Exercise instructions:
(a) Using the review of "The Crazies," explain in one to three sentences why the reviewer names the soundtrack as the film's chief weakness.
(b) Answer these questions from the review of "The Crazies":
(i) Which year does the review give for the film?
(ii) At the start of the film, what does the young boy plan to do before bedtime?
(iii) According to the review, what barely suppresses the violence within old ladies?

Selected extract:
Sunday 17 May 2009



THE CRAZIES


George A. Romero - USA - 1973


Romero’s less grisly but disturbing variation/development of the themes of "Night Of The Living Dead" perhaps owes more to disaster films of the Seventies than low budget horror. It’s ambitions are admirable, far-reaching on scale and generally successful, but here the rough edges arguably do not enhance the aesthetic (as it did with "Living Dead"). The chief weakness is the soundtrack which is often tinny and sharp to the ear, punctuated by unsubtle machine-gun military drumming and folkish songs. Romero’s intention is clear and steady when demonstrating that during times of disaster, although the initial threat may be, say, biological weapons, the ongoing peril is military incompetence, bureaucracy and people going insane. It's barely allegory. The military red tape causes more harm than good, soldiers mistreat and steal from those they are meant to protect, people that are hysterical are barely distinguishable from those infected with the plague of violence, a violence that is barely suppressed within old ladies by knitting.

There is a classic Romero opening, one which most of his films benefit from. First he introduces a horror that is make-believe, then he pulls back to make it real. The brother tells Barbara that the shambling man in the graveyard of "The Living Dead" is a zombie, and then it turns out that he really is. The father throws away the false horrors of the "Creepshow" comic, only for the boy to find that the corpse-like Creep is real. And so on. It is a methodology that always proves a winner. "The Crazies" opens with a young boy designs to scare his little sister before bedtime, only to see the shadow of his father going berserk and wrecking the house. It is another great, chilling opening that throws the viewer right in the deep end, setting out and stirring up false and real terrors. Later, as happens frequently in Romero, the view pulls back further to reveal that the truest horror is how we react to catastrophe and fear. "The Crazies" may not be considered essential Romero, but it is thick with his disillusion and black humour and shows that Romero was already creating zombie variations long before that was trendy. Rarely has a director so consistently conveyed and balanced fantastic and real horrors and their relationship to one another so successfully.

Data shown:
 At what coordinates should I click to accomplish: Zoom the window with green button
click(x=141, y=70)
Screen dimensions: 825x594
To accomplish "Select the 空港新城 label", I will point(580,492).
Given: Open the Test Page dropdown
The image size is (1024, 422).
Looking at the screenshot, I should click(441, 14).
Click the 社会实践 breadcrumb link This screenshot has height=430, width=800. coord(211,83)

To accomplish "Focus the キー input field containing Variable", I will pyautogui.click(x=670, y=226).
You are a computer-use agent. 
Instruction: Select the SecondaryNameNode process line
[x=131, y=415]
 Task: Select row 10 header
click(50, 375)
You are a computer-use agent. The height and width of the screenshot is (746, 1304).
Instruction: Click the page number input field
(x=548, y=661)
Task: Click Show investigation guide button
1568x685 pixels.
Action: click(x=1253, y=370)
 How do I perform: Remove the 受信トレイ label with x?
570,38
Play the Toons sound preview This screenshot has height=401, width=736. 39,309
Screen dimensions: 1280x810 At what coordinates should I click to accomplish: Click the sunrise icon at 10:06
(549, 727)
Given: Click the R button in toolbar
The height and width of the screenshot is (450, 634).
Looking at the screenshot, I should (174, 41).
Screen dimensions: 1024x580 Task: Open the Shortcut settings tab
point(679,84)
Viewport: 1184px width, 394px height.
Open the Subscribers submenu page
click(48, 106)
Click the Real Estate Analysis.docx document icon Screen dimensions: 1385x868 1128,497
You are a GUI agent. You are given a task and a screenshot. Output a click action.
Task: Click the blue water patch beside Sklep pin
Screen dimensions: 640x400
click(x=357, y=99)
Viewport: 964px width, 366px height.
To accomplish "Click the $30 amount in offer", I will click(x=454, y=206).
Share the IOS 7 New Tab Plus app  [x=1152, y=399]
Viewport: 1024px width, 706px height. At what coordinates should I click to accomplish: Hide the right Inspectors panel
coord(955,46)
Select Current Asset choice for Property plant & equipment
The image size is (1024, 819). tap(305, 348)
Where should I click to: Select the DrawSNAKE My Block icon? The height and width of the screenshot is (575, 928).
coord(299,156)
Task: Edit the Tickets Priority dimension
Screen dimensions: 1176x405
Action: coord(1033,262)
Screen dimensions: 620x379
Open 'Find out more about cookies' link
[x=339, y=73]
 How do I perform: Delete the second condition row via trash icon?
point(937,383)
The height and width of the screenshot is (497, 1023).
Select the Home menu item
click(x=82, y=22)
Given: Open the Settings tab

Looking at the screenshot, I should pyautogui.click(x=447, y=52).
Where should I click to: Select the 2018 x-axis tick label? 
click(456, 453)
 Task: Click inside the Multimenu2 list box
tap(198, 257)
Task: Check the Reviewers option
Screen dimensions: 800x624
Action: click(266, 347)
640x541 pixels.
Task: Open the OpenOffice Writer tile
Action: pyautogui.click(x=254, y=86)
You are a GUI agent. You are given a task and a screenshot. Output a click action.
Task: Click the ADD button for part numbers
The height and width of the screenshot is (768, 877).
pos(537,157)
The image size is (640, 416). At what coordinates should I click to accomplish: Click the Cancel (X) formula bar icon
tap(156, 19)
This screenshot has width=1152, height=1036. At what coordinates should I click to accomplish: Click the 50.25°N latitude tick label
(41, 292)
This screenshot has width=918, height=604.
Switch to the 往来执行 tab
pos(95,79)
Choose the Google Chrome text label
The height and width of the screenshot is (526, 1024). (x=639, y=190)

Numbered responses:
(a) The reviewer calls the soundtrack the chief weakness because it is often tinny and sharp to the ear. It is also punctuated by unsubtle machine-gun military drumming and folkish songs.

(b)
(i) 1973
(ii) He plans to scare his little sister.
(iii) Knitting barely suppresses it.